I had some trouble when reading and converting more than one string (I found I had to clear the string stream). Here a test I made with multiple int/string conversions with read/write to an i/o file.

#include <iostream>
#include <fstream> // for the file i/o
#include <string>  // for the string class work
#include <sstream> // for the string stream class work

using namespace std;

int main(int argc, char *argv[])
{
    // Aux variables:
    int aData[3];
    string sData;
    stringstream ss;

    // Creation of the i/o file:
    // ...
    // Check for file open correctly:
    // ...

    // Write initial data on file:
    for (unsigned i=0; i<6; ++i)
    {
        aData[0] = 1*i;
        aData[1] = 2*i;
        aData[2] = 3*i;

        ss.str(""); // Empty the string stream
        ss.clear();
        ss << aData[0] << ' ' << aData[1] << ' ' << aData[2];
        sData = ss.str(); // number-to-string conversion done

        my_file << sData << endl;
    }

    // Simultaneous read and write:
    for (unsigned i=0; i<6; ++i)

PROVIDED DATA ▸
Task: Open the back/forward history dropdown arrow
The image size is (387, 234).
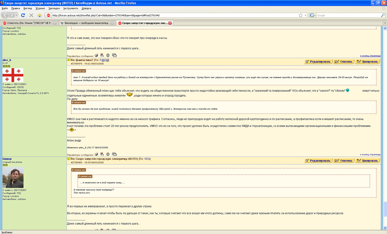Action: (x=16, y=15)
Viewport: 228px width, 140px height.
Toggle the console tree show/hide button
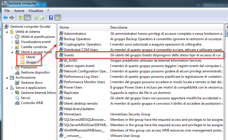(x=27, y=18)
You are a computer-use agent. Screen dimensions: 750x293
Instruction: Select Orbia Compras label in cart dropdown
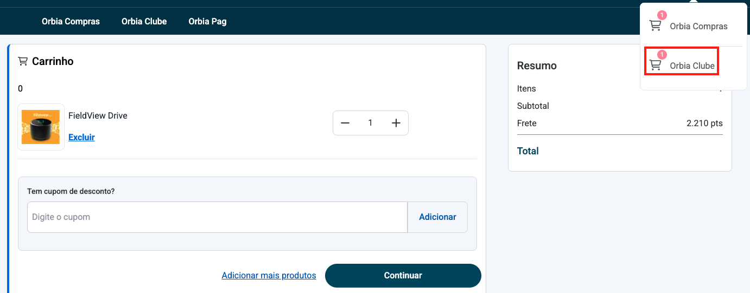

REQUIREMENTS ▸
(a) Name every header file that the C++ snippet includes.
(b) Sum up the C++ snippet in two sentences.
The material comes from a different source than the text.

PER-TASK OUTPUTS ▸
(a) iostream, fstream, string, sstream

(b) The writer had trouble reading and converting more than one string and found that the string stream had to be cleared. The test code turns three integers into a string through a string stream six times, emptying and clearing the stream each time, and writes each result as a line to an i/o file.